#### Required work:
The listing below should be copied in full, word for word.

#### Provided records:

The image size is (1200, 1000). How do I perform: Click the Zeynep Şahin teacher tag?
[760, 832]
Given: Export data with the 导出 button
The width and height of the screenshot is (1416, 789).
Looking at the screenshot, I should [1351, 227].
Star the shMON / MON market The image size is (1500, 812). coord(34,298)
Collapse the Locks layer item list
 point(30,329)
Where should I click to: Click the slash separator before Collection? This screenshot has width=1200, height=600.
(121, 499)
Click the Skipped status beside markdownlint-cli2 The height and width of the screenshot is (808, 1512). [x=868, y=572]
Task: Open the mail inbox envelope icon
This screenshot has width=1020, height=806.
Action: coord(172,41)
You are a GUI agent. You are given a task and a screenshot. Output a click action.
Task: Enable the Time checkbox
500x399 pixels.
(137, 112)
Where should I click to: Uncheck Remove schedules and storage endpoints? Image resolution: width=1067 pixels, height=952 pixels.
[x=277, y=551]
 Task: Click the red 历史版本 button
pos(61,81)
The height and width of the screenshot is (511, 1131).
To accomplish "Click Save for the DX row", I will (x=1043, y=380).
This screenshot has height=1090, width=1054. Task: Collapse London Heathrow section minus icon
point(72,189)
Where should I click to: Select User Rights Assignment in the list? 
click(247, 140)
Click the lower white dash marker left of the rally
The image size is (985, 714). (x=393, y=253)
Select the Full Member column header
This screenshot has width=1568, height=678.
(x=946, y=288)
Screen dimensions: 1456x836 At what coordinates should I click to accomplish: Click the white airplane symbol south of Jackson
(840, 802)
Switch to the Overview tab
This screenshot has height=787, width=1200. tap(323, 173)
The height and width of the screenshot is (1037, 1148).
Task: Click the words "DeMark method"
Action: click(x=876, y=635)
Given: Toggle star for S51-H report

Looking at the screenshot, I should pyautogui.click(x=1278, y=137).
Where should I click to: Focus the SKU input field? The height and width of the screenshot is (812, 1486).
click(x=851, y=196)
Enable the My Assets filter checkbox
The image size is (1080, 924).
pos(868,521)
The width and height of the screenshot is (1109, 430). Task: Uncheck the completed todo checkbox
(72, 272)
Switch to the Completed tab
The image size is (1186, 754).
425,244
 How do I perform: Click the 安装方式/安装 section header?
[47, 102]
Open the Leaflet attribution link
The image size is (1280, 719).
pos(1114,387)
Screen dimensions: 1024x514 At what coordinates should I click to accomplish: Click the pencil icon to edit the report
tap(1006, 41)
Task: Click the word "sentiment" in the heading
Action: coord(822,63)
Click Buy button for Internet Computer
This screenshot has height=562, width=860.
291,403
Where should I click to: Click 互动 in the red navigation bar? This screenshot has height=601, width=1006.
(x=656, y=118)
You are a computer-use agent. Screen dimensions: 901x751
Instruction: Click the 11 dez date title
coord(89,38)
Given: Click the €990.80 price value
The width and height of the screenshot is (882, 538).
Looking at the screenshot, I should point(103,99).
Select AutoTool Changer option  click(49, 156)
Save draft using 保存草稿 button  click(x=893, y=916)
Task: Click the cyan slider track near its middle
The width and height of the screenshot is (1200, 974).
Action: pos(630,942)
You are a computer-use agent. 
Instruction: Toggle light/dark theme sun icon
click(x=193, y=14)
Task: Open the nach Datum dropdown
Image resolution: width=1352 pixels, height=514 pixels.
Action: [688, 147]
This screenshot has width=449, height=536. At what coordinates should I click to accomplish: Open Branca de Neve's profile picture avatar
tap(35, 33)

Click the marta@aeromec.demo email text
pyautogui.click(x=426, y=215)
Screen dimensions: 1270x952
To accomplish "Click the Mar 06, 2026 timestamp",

#### Solution for this task:
The image size is (1200, 1000). How do I perform: Click the Zeynep Şahin teacher tag?
[760, 832]
Given: Export data with the 导出 button
The width and height of the screenshot is (1416, 789).
Looking at the screenshot, I should [1351, 227].
Star the shMON / MON market The image size is (1500, 812). coord(34,298)
Collapse the Locks layer item list
 point(30,329)
Where should I click to: Click the slash separator before Collection? This screenshot has width=1200, height=600.
(121, 499)
Click the Skipped status beside markdownlint-cli2 The height and width of the screenshot is (808, 1512). [x=868, y=572]
Task: Open the mail inbox envelope icon
This screenshot has width=1020, height=806.
Action: coord(172,41)
You are a GUI agent. You are given a task and a screenshot. Output a click action.
Task: Enable the Time checkbox
500x399 pixels.
(137, 112)
Where should I click to: Uncheck Remove schedules and storage endpoints? Image resolution: width=1067 pixels, height=952 pixels.
[x=277, y=551]
 Task: Click the red 历史版本 button
pos(61,81)
The height and width of the screenshot is (511, 1131).
To accomplish "Click Save for the DX row", I will (x=1043, y=380).
This screenshot has height=1090, width=1054. Task: Collapse London Heathrow section minus icon
point(72,189)
Where should I click to: Select User Rights Assignment in the list? 
click(247, 140)
Click the lower white dash marker left of the rally
The image size is (985, 714). (x=393, y=253)
Select the Full Member column header
This screenshot has width=1568, height=678.
(x=946, y=288)
Screen dimensions: 1456x836 At what coordinates should I click to accomplish: Click the white airplane symbol south of Jackson
(840, 802)
Switch to the Overview tab
This screenshot has height=787, width=1200. tap(323, 173)
The height and width of the screenshot is (1037, 1148).
Task: Click the words "DeMark method"
Action: click(x=876, y=635)
Given: Toggle star for S51-H report

Looking at the screenshot, I should pyautogui.click(x=1278, y=137).
Where should I click to: Focus the SKU input field? The height and width of the screenshot is (812, 1486).
click(x=851, y=196)
Enable the My Assets filter checkbox
The image size is (1080, 924).
pos(868,521)
The width and height of the screenshot is (1109, 430). Task: Uncheck the completed todo checkbox
(72, 272)
Switch to the Completed tab
The image size is (1186, 754).
425,244
 How do I perform: Click the 安装方式/安装 section header?
[47, 102]
Open the Leaflet attribution link
The image size is (1280, 719).
pos(1114,387)
Screen dimensions: 1024x514 At what coordinates should I click to accomplish: Click the pencil icon to edit the report
tap(1006, 41)
Task: Click the word "sentiment" in the heading
Action: coord(822,63)
Click Buy button for Internet Computer
This screenshot has height=562, width=860.
291,403
Where should I click to: Click 互动 in the red navigation bar? This screenshot has height=601, width=1006.
(x=656, y=118)
You are a computer-use agent. Screen dimensions: 901x751
Instruction: Click the 11 dez date title
coord(89,38)
Given: Click the €990.80 price value
The width and height of the screenshot is (882, 538).
Looking at the screenshot, I should point(103,99).
Select AutoTool Changer option  click(49, 156)
Save draft using 保存草稿 button  click(x=893, y=916)
Task: Click the cyan slider track near its middle
The width and height of the screenshot is (1200, 974).
Action: pos(630,942)
You are a computer-use agent. 
Instruction: Toggle light/dark theme sun icon
click(x=193, y=14)
Task: Open the nach Datum dropdown
Image resolution: width=1352 pixels, height=514 pixels.
Action: [688, 147]
This screenshot has width=449, height=536. At what coordinates should I click to accomplish: Open Branca de Neve's profile picture avatar
tap(35, 33)

Click the marta@aeromec.demo email text
pyautogui.click(x=426, y=215)
Screen dimensions: 1270x952
To accomplish "Click the Mar 06, 2026 timestamp",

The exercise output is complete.